Set problem: Turn the part of the entries below that opens with the line containing "You are a GUI" and closes with the line containing "click(x=345, y=28)" into a JSON list of strings, one string per line, with blank lines dropped. Leave the pictures out.

Record excerpts:

┄┄┄┄┄┄┄┄┄┄

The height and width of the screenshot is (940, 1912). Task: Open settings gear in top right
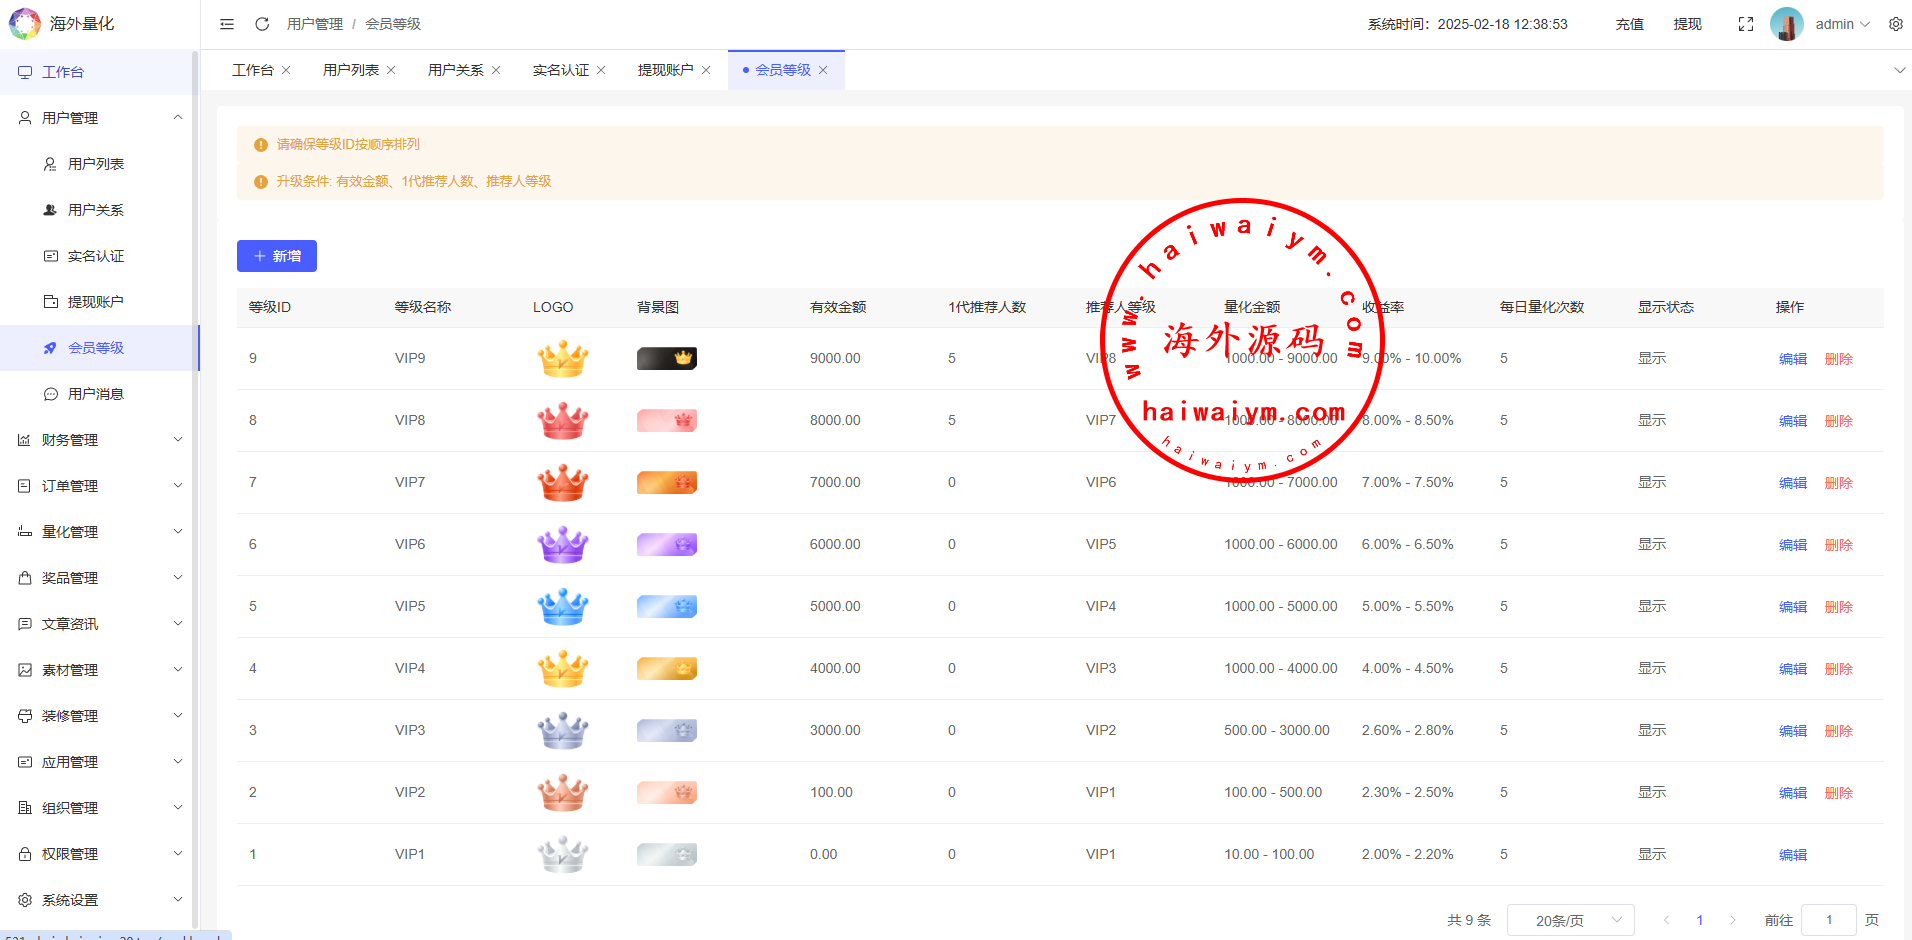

┄┄┄┄┄┄┄┄┄┄

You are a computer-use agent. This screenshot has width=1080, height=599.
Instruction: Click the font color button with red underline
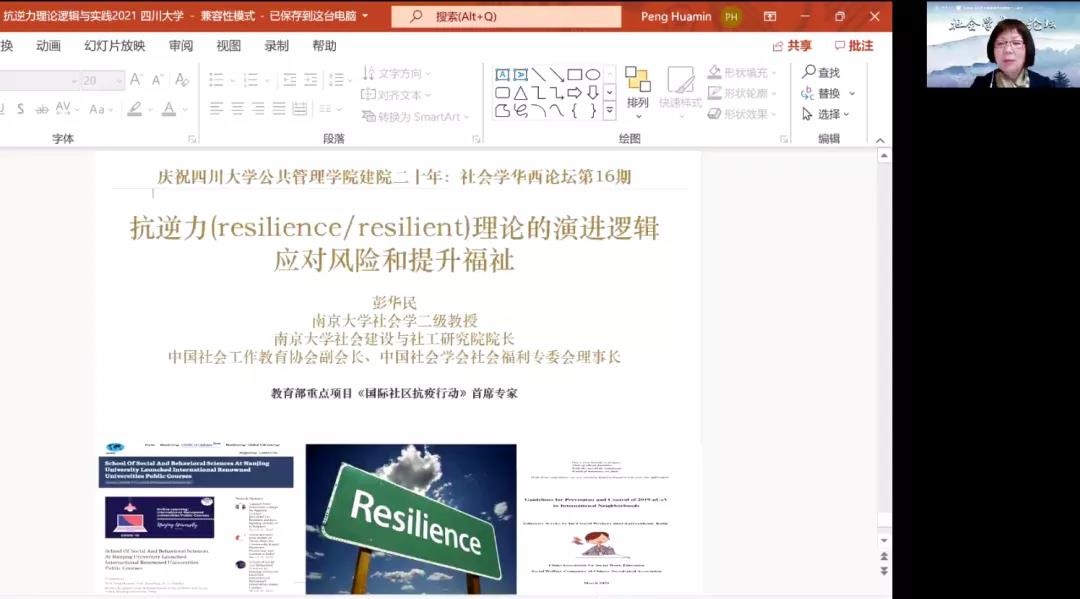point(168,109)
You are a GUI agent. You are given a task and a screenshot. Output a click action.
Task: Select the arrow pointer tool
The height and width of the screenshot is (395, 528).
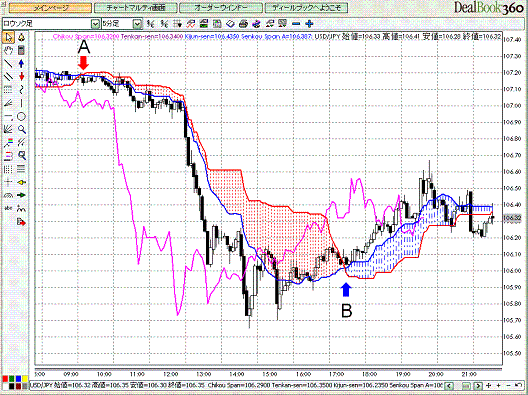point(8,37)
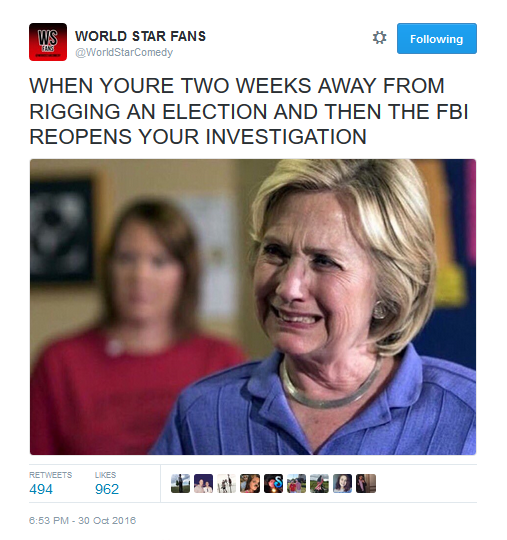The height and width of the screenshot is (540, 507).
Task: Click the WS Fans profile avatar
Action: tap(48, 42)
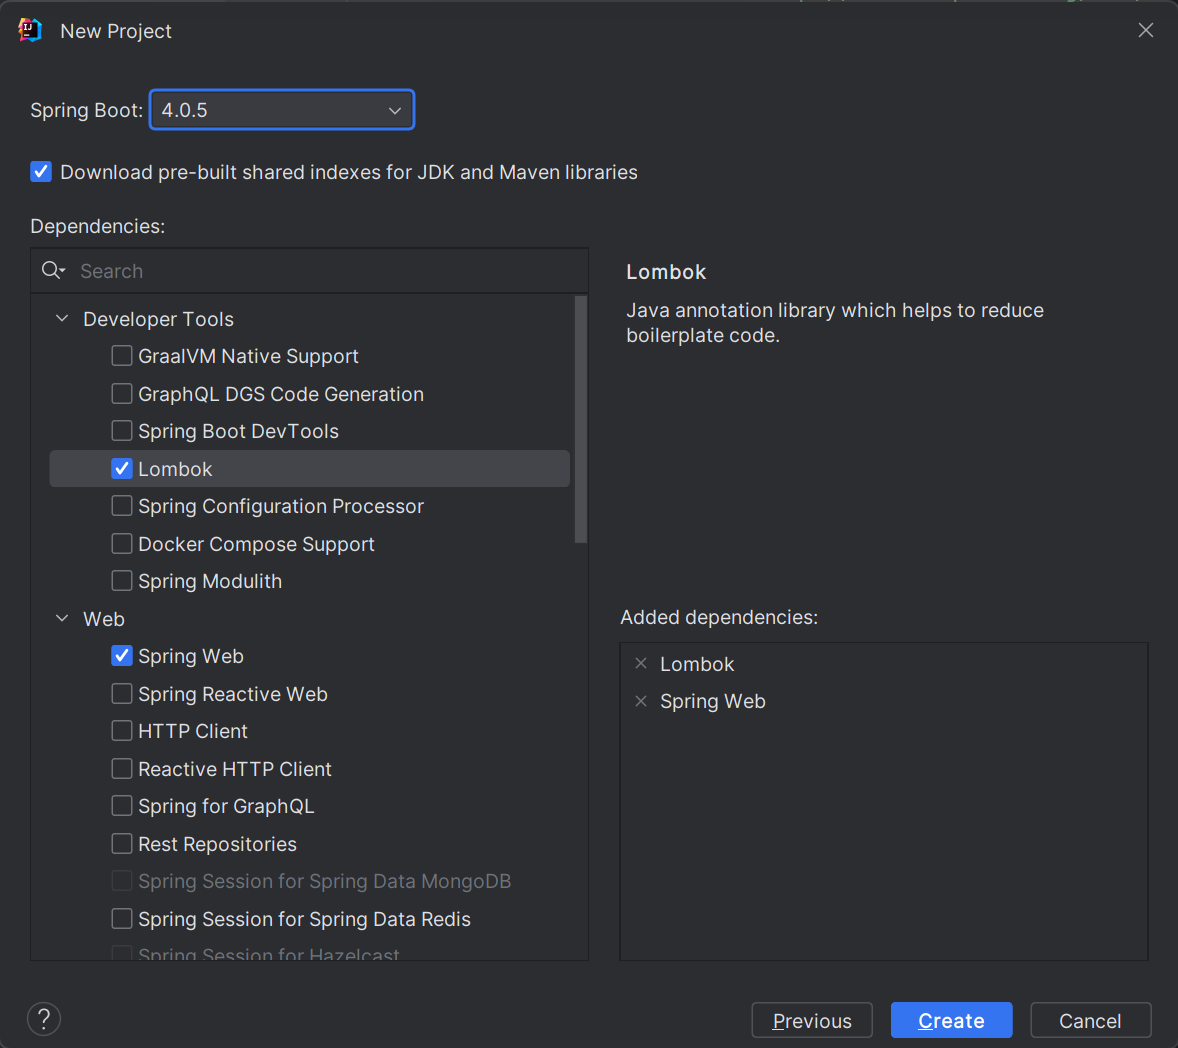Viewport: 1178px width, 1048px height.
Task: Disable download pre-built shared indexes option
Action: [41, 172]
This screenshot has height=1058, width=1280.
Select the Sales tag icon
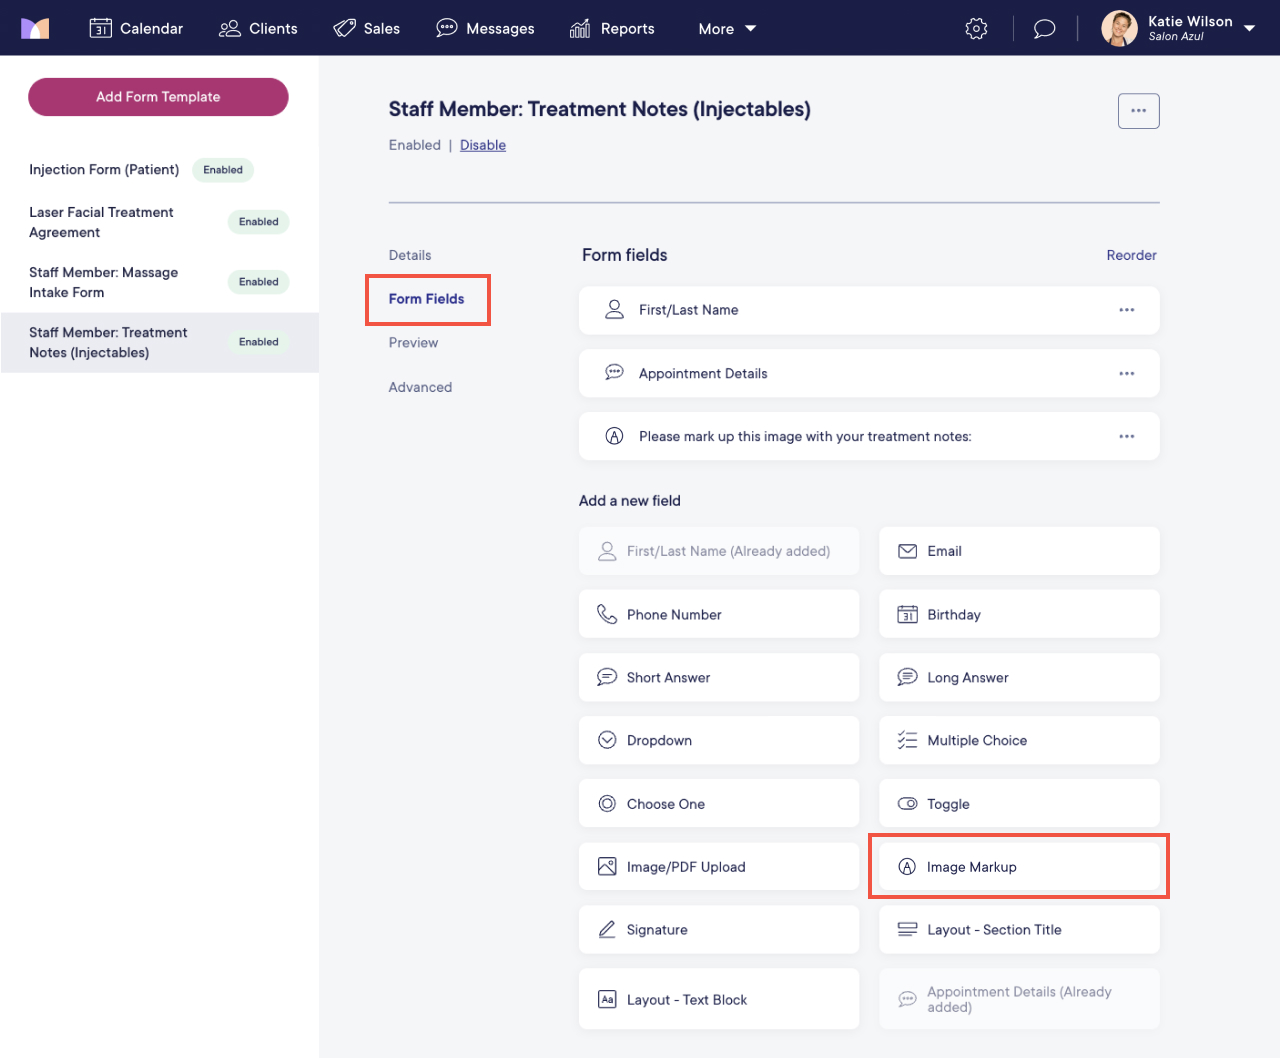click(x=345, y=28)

┄┄┄┄┄┄┄┄┄┄

Written response:
[
  "You are a GUI agent. You are given a task and a screenshot. Output a click action.",
  "Task: Select the arrow pointer tool",
  "The height and width of the screenshot is (395, 528).",
  "point(8,37)",
  "The height and width of the screenshot is (540, 507).",
  "Task: Click the WS Fans profile avatar",
  "Action: tap(48, 42)",
  "Viewport: 1178px width, 1048px height.",
  "Task: Disable download pre-built shared indexes option",
  "Action: [41, 172]",
  "This screenshot has height=1058, width=1280.",
  "Select the Sales tag icon",
  "click(x=345, y=28)"
]